56. The compound of any one of claims 1-53, wherein each L’ is independently C1-6 alkylene, C1-6 heteroalkylene, C2-6 alkynylene, C3-12 carbocyclylene, 3- to 12-membered heterocyclylene, - C(=O)-, -C(=O)N(RL’)-, -C(=O)O-, -N(RL’)-, -O-, or -S(=O)2-, wherein the alkylene, heteroalkylene, carbocyclylene, or heterocyclylene is optionally substituted with one or more Ru, and 1 is an integer selected from 1 to 4.
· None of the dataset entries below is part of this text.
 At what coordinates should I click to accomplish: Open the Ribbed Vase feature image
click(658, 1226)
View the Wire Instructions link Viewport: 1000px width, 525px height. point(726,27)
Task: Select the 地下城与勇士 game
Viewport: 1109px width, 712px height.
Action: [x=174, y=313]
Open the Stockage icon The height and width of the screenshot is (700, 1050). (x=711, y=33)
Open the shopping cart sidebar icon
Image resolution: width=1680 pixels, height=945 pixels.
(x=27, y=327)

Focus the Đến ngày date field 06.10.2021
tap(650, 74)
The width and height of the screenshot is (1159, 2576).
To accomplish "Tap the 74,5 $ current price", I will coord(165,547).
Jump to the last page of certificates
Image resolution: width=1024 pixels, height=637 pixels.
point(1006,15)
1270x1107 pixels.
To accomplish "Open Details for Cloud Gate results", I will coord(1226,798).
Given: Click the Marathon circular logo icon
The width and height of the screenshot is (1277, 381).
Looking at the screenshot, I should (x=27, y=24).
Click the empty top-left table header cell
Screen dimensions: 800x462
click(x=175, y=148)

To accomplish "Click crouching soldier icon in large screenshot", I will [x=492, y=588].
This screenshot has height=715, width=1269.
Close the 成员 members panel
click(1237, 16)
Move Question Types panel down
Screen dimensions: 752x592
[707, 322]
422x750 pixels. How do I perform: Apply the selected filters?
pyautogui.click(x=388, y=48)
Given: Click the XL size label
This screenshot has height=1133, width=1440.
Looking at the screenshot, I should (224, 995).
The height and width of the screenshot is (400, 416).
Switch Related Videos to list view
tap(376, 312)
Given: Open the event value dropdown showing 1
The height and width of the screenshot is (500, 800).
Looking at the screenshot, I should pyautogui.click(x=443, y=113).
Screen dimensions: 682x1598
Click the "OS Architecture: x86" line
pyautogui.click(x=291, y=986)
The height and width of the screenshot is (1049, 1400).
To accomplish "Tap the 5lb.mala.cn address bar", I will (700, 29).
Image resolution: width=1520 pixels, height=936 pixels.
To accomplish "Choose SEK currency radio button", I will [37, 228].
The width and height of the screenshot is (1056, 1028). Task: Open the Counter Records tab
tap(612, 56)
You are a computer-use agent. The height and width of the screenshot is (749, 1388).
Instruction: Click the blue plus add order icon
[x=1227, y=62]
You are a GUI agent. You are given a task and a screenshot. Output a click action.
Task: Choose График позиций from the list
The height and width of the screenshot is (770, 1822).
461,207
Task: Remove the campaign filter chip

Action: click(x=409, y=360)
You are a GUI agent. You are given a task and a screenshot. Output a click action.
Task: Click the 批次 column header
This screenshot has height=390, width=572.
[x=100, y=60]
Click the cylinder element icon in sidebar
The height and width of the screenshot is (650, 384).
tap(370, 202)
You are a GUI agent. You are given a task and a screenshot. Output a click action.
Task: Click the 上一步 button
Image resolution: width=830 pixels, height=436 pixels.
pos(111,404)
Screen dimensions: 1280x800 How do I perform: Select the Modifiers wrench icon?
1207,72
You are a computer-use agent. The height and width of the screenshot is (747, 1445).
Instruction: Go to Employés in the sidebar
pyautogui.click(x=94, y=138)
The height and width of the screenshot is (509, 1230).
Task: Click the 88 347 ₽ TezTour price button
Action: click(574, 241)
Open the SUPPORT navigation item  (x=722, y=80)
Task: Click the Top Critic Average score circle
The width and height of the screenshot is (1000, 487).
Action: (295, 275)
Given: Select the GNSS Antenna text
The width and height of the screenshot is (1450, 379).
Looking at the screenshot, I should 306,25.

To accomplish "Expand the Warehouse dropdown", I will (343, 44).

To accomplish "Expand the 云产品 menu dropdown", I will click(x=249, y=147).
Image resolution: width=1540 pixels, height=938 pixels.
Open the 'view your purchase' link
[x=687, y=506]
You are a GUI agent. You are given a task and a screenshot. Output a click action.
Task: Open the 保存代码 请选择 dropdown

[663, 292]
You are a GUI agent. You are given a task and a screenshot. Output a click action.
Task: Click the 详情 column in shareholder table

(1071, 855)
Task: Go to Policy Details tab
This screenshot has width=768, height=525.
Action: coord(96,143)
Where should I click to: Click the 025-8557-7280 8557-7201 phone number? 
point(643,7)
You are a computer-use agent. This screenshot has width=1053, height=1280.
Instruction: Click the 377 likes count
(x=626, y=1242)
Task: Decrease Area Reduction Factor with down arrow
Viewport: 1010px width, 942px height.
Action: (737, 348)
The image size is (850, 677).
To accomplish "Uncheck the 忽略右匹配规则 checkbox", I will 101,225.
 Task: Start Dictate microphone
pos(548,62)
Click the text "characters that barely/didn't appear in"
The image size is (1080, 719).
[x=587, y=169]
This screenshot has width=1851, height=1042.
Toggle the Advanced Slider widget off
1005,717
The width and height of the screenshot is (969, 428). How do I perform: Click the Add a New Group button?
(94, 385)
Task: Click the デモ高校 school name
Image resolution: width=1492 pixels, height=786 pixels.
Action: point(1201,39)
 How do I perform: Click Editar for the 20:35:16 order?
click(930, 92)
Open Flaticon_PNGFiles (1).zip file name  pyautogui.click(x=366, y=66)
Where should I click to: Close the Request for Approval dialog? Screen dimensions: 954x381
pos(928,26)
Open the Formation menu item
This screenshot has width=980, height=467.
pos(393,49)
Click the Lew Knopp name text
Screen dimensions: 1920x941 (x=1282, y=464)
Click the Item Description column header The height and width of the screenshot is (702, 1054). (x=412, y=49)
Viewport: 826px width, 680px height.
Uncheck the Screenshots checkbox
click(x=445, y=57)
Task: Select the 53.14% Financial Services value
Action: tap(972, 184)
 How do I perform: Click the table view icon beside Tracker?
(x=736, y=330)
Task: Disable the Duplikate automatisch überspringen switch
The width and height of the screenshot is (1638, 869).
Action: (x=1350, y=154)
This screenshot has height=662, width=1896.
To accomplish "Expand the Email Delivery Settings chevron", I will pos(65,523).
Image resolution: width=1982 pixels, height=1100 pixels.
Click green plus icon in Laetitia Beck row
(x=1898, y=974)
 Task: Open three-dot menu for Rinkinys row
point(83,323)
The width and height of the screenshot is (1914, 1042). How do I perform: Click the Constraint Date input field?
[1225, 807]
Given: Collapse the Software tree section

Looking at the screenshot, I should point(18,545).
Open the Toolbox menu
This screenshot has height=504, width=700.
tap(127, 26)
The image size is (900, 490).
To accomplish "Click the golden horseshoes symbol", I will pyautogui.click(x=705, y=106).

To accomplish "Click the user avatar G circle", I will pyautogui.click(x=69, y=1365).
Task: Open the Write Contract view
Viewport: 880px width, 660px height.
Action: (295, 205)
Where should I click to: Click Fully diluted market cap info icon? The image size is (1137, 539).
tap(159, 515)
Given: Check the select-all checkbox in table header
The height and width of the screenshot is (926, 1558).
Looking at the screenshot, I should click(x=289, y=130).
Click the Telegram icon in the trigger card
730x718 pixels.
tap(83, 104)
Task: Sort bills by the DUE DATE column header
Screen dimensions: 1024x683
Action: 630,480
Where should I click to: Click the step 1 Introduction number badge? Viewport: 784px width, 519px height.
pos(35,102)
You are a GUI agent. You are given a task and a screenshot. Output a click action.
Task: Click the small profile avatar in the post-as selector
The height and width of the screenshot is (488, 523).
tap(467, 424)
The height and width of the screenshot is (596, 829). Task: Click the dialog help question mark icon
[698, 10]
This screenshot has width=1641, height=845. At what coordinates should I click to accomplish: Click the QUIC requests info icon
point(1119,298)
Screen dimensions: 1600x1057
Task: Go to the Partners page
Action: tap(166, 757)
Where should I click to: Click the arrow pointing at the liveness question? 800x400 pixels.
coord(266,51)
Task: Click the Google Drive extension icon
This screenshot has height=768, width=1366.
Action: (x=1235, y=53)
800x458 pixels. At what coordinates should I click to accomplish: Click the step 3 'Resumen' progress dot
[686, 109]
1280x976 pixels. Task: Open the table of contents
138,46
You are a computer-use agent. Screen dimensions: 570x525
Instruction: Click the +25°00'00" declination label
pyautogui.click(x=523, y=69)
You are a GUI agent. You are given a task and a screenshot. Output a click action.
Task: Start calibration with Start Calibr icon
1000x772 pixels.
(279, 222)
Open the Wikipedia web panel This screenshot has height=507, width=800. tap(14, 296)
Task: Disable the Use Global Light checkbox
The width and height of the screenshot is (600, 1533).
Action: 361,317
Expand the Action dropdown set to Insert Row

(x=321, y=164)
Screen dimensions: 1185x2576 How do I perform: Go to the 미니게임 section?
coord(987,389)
57. The compound of any one of claims 1-54, wherein L is absent, C1-12 alkylene, C1-6 heteroalkylene, C3-12 carbocyclylene, *-C1-12 alkylene-O-, *-C1-12 alkynylene-O-, *-(C1-12 alkylene)-(C1-12 alkynylene)-, *-(C1-12 alkylene)-O-(C1-12 alkynylene)-, *-(C3-12 carbocyclylene)- O-, *-(C1-6 alkylene)-(C3-12 carbocyclylene)-, *-(C3-12 carbocyclylene)-(C1-6 alkylene)-, *-(C3-12 carbocyclylene)-(C1-6 alkylene)-O-, *-(C3-12 carbocyclylene)-(C1-6 heteroalkylene)-, *-C(=O)-(C1-6 alkylene)-, *-C(=O)-(C3-12 carbocyclylene)-, *-C(=O)-(3- to 12-membered heterocyclylene)-, *- (C1-6 alkylene)-(C3-12 carbocyclylene)-O-, *-(3- to 12-membered heterocyclylene)-(C1-6 alkylene)- (C3-12 carbocyclylene)-, *-(C1-6alkylene)-(3- to 12-membered heterocyclylene)-, *-(C1-6alkylene)- (C3-12 carbocyclylene)-C(=O)N(RL )-, *-(3- to 12-membered heterocyclylene)-(C1-6 alkylene)-, *- (C1-6 alkylene)-C(=O)-(3- to 12-membered heterocyclylene)-, *-(C1-6 alkylene)-(C3-12 carbocyclylene)-C(=O)-(3- to 12-membered heterocyclylene)-, *-(C3-12 carbocyclylene)-N(RL’)- C(=O)-(C1-6 alkylene)-, *-(C1-6 alkylene)-(C3-12 carbocyclylene)-N(RL’)C(=O)-(C1-6 alkylene)-, *- (3- to 12-membered heterocyclylene)-C(=O)-, *-(C1-6 alkylene)-(3- to 12-membered heterocyclylene)-C(=O)-, *-(C1-6 alkylene)-(C3-12 carbocyclylene)-C(=O)N(RL’)-(C1-6 alkylene)-, *-(C1-6 alkylene)-(C3-12 carbocyclylene)-C(=O)-(C1-6 alkylene)-, *-(3- to 12-membered heterocyclylene)-C(=O)-(C1-6 alkylene)-, *-(C3-12 carbocyclylene)-N(RL’)C(=O)-(C1-6 alkylene)- O-, *-(C1-6 alkylene)-N(RL’)C(=O)-(C1-6 alkylene)-, *-(C1-6 alkylene)-O-(C1-6 alkylene)- N(RL’)C(=O)-,*-(C1-6 alkylene)-(C3-12 carbocyclylene)-(C1-6 alkylene)-, *-(C1-6 alkylene)-(C3-12 carbocyclylene)-O-, *-(C1-6alkylene)-(C6-10 arylene)-, *-S(=O)2-(C3-12 carbocyclylene)-, or *-(C1- 6 alkylene)-(5- to 10-membered heteroarylene)-, wherein the alkylene, heteroalkylene, heterocyclylene, carbocyclylene, arylene, or heteroarylene is optionally substituted with one or more Ru, and *denotes attachment to T.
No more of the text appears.